Figure 4.

Variance predictions and simulations. Numerical simulations of (2.1) were run using an approximate version of the interface equations derived from (4.9). Euler-Maruyama was used for time-stepping with noise amplitude $ϵ=0.001$, the spatial interval was truncated to $[-3\pi ,3\pi ]$ with steps $dx=\frac{3\pi }{1000}$, timesteps are $dt=1ms$, and variances were calculated by marginalizing over 10⁴ realizations per point. (a) The strongly coupled limit prediction and corresponding simulations over 1 second. Although this prediction works reasonably well for small thresholds $\theta$, it breaks down for higher thresholds where the $I$ bump center of mass differs considerably, e.g., ${\theta }_u+0.05={\theta }_v=0.45$. Note the kink and change in the variance trend when $\theta$ passes through a value at which the half-widths $a_u$, a exchange order (gold circle).

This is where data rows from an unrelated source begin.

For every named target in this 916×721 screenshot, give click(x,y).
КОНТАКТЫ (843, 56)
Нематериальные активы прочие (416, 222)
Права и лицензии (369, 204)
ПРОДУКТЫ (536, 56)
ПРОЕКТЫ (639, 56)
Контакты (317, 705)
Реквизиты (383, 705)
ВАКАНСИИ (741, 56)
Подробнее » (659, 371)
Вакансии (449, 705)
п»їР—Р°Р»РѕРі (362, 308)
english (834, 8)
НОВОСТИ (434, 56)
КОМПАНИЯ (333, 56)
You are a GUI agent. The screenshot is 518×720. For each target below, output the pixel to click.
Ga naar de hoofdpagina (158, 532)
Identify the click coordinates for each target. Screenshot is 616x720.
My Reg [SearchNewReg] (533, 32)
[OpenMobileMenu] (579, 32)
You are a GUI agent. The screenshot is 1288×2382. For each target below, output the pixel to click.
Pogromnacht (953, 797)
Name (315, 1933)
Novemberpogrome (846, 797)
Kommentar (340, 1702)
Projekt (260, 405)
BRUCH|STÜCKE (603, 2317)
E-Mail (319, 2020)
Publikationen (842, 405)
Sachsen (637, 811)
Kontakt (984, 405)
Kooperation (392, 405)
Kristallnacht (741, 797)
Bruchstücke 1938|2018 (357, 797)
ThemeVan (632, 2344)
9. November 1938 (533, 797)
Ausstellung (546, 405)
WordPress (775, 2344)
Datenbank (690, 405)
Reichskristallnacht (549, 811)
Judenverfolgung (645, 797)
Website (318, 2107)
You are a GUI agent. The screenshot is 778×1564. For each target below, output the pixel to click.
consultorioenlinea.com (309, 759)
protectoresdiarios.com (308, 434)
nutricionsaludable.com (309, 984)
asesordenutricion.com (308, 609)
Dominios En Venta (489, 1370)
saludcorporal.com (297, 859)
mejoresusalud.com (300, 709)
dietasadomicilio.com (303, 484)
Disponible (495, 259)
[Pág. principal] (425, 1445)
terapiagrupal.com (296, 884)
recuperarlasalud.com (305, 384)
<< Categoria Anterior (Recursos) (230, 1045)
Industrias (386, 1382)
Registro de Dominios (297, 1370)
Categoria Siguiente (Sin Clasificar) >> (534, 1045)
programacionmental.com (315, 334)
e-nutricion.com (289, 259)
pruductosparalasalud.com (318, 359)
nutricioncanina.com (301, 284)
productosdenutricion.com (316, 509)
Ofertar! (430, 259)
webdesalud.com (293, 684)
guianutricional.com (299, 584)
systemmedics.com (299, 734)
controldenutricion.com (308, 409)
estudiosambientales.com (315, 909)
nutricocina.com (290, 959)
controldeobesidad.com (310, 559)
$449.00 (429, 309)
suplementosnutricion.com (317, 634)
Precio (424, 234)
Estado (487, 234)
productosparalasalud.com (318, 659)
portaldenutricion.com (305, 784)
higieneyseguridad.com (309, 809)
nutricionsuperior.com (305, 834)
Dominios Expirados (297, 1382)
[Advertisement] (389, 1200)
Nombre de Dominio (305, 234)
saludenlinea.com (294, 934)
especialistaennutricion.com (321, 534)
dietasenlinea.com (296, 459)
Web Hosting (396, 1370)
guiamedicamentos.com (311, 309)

Insets show single $E$ (top panel) and $I$ (lower panel) bump simulations at indicated threshold values. $x$ is the horizontal axis and $t$ in seconds is the vertical axis. The E(I) bump interfaces at each step are shown by the red(blue) lines and the bump centers are represented by the green lines. (b) When comparing to estimates of variance made using the interface based approach, the theory more closely tracks the simulation results at higher firing rate threshold $\theta$. (c) The strongly coupled limit predicts pure diffusion and linearly scaling variance, which underestimates variance calculated from simulations at ${\theta }_u+0.05={\theta }_v=0.45$. (d) The interface based estimate tracks the drifting apart of the $E$ and $I$ bump, leading to more accurate variance predictions when ${\theta }_u+0.05={\theta }_v=0.45$. All other parameters are as in Table 1.